Principal problème pour ce docteur en droit public, la possibilité inscrite dans le projet de loi de donner à toute personne le droit de contrôler l’identité d’une autre. Aujourd’hui l’obligation de contrôle des pass sanitaires est encadrée par une simple habilitation précise Raphael Maurel, m_ais i_l existe cependant une limite de taille : l’impossibilité de vérifier l’identité de la personne. C’est ce verrou que lève ce texte. Une boite de Pandore pour le juriste qui contient des impensés : les discriminations possibles que pourraient créer ces contrôles mais aussi la protection des bénévoles ou des cafetiers qui seraient contraints de refuser l’entrée à une personne portant un document falsifié. Une compétence de contrôle qui relève pour Raphael Maurel d’une « compétente de police administrative ». De quoi, espère-t-il, rendre inconstitutionnel un tel article.  
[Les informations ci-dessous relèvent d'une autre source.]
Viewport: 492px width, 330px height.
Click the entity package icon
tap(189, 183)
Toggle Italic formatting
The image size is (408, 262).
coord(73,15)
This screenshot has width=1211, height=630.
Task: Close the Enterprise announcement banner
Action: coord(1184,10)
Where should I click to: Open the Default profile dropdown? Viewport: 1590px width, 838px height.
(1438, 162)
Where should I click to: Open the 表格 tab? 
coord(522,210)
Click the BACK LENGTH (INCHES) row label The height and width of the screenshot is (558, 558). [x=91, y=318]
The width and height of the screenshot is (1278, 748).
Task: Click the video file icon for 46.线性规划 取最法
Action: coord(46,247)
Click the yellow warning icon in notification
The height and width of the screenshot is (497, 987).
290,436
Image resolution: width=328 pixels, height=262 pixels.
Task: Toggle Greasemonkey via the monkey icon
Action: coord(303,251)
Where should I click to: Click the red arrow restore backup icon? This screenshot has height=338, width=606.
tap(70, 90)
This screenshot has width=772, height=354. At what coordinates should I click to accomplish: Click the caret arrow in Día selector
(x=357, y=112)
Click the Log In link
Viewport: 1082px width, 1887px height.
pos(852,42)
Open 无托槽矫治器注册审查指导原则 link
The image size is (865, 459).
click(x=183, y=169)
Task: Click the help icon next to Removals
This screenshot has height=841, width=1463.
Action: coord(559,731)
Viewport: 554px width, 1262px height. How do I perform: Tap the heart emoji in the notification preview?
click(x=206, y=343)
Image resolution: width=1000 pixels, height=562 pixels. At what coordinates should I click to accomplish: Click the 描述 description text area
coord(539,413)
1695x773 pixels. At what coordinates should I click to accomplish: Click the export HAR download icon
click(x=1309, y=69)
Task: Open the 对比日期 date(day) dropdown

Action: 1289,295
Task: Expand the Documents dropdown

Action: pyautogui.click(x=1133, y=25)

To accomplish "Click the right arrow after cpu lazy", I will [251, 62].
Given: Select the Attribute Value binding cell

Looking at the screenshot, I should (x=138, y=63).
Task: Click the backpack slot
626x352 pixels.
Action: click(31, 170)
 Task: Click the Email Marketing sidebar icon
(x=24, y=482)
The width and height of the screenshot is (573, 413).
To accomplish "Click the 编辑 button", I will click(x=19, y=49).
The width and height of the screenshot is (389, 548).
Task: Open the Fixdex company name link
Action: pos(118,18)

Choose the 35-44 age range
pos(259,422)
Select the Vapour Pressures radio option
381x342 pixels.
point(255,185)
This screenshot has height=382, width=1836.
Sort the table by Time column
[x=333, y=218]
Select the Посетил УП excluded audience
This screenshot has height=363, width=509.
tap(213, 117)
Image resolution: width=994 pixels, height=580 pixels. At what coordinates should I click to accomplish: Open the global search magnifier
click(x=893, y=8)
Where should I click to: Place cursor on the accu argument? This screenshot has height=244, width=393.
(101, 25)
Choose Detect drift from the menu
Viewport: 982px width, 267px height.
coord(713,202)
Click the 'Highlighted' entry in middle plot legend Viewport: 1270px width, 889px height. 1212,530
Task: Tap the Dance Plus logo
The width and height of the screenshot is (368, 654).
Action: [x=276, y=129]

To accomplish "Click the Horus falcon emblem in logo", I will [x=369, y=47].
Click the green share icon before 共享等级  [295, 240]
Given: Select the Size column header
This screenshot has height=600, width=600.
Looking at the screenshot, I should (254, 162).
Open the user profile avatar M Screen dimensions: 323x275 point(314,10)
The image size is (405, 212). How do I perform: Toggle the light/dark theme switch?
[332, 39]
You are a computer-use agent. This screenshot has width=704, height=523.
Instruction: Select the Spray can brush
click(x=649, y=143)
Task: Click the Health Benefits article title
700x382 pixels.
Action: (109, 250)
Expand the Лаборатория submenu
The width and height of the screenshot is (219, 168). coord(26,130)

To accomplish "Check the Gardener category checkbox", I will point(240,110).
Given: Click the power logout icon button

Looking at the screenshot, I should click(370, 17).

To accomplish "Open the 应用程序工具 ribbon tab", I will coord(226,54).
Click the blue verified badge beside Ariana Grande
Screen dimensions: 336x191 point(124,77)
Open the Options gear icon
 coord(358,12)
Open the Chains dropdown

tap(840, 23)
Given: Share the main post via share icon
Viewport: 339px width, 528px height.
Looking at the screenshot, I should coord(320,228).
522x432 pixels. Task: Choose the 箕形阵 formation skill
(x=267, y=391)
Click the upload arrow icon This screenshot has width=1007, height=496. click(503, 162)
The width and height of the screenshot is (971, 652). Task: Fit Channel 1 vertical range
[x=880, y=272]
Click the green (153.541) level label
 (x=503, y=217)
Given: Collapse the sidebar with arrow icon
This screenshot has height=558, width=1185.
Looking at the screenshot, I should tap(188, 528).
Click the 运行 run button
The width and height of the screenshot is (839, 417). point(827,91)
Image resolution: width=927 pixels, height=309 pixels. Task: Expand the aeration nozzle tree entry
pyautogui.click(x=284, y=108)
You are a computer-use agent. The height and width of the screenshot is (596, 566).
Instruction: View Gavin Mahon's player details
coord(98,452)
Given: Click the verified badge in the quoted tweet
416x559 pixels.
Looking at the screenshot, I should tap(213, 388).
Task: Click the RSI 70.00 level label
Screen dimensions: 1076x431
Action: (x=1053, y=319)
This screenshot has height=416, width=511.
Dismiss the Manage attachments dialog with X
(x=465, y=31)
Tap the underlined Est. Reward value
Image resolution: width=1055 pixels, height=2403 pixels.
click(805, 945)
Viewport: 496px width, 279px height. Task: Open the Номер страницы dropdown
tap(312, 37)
Et dans le même journal, c’est la philosophe Barbara Stiegler qui dénonce un dévoiement de l’éthique biomédicale 

Emmanuel Macron défend une ligne politique  fondée sur la partition amis-ennemis affirme la philosophe proche de la France insoumise, invoquer la santé et l’hôpital public pour imposer cette vision effarante de la politique aura été l’une des opérations les plus perverses de ce quinquennat. Et Barbara Stiegler de s’intéresser à la notion de « consentement libre et éclairé » qui s’est imposé nous dit-elle comme clé de voute de l’éthique biomédicale inscrite dans la loi Kouchner « relative aux droits des patients et à la démocratie sanitaire ». Un moyen selon elle, de compenser l’asymétrie entre patient et médecin. Un consentement ajoute-elle, qui ne peut être libre que s’il est recueilli sans chantage, ni pression psychologique afin de s’assurer qu’il ne soit pas extorqué. Une manière de s’assurer, je cite, de ne « jamais conditionner l’accès aux soins à l’acceptation du traitement proposé ». Et pour Barbara Stiegler c’est tout cela qui est ébranlé par le pass sanitaire et le pass vaccinal lorsque poursuit-elle tous les sujets appelés à consentir ne sont plus considérés, par principe, comme des sujets rationnels, aptes à délibérer sans qu’aucun tuteur ne puisse édicter à leur place le bien commun. 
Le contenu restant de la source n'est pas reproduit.